Serum and Mucosal CD30 in Pediatric Inflammatory Bowel Diseases: Useful Biomarker for Diagnosis and Disease Activity Monitoring?

BACKGROUND: Inflammatory bowel diseases (IBD) frequently manifest in pediatric age, but may have atypical clinical, histological and laboratory features. Their underlying immune pathophysiology is incompletely understood, rendering quick diagnosis followed by tailored therapy difficult. The tumor necrosis factor superfamily receptor CD30 has been proposed as a potential marker of ulcerative colitis (UC) and has also been associated with elevated Th2 helper T cells.
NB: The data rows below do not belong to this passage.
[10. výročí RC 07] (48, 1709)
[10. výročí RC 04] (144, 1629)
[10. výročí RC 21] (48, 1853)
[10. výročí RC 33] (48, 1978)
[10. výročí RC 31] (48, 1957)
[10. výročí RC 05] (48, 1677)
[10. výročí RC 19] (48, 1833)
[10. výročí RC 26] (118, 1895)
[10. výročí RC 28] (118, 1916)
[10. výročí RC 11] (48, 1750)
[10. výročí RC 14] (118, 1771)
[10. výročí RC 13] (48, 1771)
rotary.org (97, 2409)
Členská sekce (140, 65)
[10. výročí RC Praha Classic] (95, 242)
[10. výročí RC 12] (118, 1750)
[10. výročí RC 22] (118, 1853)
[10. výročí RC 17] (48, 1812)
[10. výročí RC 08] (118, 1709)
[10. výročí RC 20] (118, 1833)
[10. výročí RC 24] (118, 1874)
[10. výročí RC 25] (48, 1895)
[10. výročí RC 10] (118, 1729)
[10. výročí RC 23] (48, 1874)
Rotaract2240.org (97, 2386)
METHODS: A cohort of pediatric patients with UC and Crohn's disease (CD) was evaluated for serum soluble CD30 (sCD30) using ELISA and expression of CD30 and subpopulations of Th1/Th2/Th17 lymphocytes in the gastrointestinal mucosa using flow cytometry (FCM). The dataset is supported by endoscopic and microscopic activity of the disease and basic laboratory markers of inflammation. RESULTS: The cohort consisted of 102 observations from 94 patients. sCD30 levels did not differ between patients with CD or UC. However, sCD30 levels correlated with levels of CRP, ESR, fecal calprotectin and albumin and also with clinical activity of the disease in patients with both UC and CD. FCM was not helpful in evaluation of mucosal CD30, which was lowly expressed and not associated with the diagnosis or disease activity. We show augmented Th2 and Th1/17 response in terminal ileum and right-sided colon and decreased Th1/17 response in left-sided colon of UC patients. T lymphocyte subsets were also affected by anti-TNF treatment and patients' age. CONCLUSIONS: Neither sCD30 nor mucosal CD30 expression was helpful in differentiating between UC and CD. sCD30 seems to reflect a degree of systemic inflammation and clinical activity in IBD.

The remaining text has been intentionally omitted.